Locate each line in the data below that contains the string "word", and copy those lines. Matches must have the same letter case.

***** Supplied information *****

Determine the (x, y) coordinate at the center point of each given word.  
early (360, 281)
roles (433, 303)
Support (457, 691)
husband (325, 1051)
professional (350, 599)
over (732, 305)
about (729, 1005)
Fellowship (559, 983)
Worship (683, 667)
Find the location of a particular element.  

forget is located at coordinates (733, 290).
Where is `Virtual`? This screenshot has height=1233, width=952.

*****

> Result of the exercise
Determine the (x, y) coordinate at the center point of each given word.  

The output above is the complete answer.